Scientific classification
- Kingdom: Fungi
- Division: Basidiomycota
- Class: Agaricomycetes
- Order: Boletales
- Family: Boletaceae
- Genus: Rubroboletus
- Species: R. esculentus
- Binomial name: Rubroboletus esculentus Kuan Zhao & Hui M. Shao (2017)

= Rubroboletus esculentus =

- Genus: Rubroboletus
- Species: esculentus
- Authority: Kuan Zhao & Hui M. Shao (2017)

Species of fungus

Rubroboletus esculentus is a bolete fungus in the family Boletaceae. It is found in southwestern China.

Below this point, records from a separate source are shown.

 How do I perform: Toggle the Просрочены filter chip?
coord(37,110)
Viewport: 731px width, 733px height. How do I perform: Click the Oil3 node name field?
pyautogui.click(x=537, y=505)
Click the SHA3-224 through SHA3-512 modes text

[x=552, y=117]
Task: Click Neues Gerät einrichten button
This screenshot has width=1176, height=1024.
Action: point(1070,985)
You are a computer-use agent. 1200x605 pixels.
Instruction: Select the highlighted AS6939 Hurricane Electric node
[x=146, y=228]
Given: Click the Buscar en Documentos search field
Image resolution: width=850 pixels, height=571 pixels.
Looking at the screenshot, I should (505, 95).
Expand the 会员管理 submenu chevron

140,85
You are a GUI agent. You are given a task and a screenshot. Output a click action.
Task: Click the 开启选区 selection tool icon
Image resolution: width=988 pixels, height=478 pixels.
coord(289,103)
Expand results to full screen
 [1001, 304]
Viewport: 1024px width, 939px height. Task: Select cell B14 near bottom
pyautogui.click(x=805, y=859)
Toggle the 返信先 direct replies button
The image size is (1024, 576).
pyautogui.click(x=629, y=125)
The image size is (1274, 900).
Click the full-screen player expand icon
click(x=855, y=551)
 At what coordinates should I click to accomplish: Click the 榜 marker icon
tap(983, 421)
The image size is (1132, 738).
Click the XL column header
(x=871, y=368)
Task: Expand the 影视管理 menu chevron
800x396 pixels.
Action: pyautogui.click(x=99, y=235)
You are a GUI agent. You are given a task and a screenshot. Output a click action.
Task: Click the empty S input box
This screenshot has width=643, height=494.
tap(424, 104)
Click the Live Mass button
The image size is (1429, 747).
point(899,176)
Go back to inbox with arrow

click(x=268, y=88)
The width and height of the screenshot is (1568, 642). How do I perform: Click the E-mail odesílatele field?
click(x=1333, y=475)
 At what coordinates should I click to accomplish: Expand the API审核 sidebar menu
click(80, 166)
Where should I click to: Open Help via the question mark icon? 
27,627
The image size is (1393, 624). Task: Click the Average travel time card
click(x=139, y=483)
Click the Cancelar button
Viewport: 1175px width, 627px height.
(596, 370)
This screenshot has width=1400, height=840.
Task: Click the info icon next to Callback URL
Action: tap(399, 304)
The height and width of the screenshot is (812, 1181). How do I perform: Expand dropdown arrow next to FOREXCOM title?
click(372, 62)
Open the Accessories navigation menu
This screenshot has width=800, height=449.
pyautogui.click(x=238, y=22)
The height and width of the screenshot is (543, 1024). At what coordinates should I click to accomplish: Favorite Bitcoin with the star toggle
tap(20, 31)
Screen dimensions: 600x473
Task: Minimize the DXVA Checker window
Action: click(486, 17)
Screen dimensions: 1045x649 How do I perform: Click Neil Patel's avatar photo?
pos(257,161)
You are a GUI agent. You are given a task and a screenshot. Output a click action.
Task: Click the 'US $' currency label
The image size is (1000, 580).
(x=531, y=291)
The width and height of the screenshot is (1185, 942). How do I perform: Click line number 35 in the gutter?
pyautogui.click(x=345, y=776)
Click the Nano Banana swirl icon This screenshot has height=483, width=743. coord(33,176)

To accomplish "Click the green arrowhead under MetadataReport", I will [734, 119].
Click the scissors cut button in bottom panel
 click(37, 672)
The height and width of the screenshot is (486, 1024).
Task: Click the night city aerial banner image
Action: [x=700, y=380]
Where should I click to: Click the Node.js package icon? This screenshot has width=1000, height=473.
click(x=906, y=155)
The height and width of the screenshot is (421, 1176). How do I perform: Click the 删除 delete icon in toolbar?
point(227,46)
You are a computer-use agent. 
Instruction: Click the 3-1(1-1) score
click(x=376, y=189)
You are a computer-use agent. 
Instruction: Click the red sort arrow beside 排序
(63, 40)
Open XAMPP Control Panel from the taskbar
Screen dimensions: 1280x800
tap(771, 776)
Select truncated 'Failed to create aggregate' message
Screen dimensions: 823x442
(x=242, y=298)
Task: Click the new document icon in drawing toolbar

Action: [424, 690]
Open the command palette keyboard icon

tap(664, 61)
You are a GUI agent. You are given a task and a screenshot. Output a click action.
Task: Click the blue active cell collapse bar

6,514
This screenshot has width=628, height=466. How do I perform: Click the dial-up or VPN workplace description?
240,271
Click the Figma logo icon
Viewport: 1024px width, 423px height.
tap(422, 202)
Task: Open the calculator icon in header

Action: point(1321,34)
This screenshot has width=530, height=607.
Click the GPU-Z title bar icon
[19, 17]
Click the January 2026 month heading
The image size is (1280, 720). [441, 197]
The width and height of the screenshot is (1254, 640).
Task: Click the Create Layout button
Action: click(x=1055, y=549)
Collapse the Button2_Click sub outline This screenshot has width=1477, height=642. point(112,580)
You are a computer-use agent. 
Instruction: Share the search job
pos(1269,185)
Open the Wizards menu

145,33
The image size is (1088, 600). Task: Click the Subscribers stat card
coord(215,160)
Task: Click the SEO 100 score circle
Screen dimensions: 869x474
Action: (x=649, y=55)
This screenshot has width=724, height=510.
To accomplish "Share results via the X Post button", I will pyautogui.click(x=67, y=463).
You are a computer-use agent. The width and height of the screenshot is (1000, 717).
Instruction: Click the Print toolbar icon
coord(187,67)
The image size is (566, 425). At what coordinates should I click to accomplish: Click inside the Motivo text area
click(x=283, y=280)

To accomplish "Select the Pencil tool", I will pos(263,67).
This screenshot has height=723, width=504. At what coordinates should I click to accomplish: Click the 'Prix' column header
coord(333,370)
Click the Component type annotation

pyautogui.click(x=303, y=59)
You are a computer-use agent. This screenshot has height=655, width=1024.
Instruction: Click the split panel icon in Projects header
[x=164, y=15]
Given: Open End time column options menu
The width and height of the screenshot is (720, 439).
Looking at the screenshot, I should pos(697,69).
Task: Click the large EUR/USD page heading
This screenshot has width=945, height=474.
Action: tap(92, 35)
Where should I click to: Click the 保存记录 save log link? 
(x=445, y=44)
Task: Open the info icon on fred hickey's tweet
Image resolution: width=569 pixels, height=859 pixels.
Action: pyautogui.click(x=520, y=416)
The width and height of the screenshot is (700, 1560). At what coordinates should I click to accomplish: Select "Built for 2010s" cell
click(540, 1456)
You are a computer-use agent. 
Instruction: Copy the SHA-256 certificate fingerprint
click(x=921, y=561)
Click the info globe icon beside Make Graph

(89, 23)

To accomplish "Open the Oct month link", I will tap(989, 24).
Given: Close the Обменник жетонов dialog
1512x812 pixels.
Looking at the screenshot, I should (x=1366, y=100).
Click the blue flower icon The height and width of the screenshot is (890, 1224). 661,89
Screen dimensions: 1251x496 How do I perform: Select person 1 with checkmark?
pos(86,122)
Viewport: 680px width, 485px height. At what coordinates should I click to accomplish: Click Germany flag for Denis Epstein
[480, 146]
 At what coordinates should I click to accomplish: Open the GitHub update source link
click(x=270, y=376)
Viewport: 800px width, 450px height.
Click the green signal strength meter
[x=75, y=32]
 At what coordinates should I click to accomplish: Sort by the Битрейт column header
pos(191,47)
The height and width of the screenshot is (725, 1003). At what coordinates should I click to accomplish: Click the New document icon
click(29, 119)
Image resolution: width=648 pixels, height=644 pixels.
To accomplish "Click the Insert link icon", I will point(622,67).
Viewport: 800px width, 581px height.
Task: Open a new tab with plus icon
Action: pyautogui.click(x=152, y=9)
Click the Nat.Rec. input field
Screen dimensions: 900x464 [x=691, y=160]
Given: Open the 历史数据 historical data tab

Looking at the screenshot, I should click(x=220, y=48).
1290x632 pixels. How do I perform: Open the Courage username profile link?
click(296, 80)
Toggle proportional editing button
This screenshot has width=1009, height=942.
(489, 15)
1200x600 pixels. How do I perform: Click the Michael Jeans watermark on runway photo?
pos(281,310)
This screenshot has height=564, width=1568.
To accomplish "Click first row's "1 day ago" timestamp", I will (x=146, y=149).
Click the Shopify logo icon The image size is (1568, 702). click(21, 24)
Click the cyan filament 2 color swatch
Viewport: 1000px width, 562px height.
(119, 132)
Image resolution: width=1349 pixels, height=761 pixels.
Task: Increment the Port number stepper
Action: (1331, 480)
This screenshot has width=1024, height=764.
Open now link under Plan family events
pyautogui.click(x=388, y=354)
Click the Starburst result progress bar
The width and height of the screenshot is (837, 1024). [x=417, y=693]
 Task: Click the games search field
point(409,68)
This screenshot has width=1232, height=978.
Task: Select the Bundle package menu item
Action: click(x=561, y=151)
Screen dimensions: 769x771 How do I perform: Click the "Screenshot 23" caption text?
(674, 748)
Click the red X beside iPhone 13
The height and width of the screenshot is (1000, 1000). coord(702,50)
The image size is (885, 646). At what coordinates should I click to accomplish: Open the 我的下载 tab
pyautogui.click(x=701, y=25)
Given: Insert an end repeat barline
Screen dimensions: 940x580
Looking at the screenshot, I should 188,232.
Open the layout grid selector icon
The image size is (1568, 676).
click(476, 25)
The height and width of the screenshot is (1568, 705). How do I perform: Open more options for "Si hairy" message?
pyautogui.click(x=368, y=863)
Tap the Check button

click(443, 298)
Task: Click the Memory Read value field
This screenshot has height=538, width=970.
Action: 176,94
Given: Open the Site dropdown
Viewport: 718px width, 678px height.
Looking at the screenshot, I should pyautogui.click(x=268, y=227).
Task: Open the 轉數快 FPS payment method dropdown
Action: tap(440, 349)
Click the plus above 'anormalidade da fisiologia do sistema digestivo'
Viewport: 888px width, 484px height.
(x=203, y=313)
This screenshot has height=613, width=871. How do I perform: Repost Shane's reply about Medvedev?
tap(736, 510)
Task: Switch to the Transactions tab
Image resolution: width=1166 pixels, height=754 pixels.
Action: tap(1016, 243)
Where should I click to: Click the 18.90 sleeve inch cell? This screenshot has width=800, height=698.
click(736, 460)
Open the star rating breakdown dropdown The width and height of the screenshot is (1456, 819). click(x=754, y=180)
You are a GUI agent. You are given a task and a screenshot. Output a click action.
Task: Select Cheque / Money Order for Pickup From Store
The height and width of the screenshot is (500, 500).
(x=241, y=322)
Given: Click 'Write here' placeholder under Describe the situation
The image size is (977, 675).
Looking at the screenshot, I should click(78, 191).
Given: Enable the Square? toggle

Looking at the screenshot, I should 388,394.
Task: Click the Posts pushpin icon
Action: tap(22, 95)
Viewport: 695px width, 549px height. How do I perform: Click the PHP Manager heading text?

The cap is bright red or blood red and measures 7-12 cm across. It is sticky when wet. The flesh under the cap is 2–2.5 cm thick and yellow. The tubes are yellow, while the pore surface is red to brownish red. The stout stipe is 9–12 cm high by 2–4 cm wide and often has a bulbous base. All parts of the mushroom turn blue when cut or bruised.

Rubroboletus esculentus was described in 2017. Its closest relative genetically is Rubroboletus rhodoxanthus.

It is a popularly eaten and highly regarded mushroom in Aba, Chengdu and Dujiangyan of Sichuan Province in southwestern China, where it is seen in markets.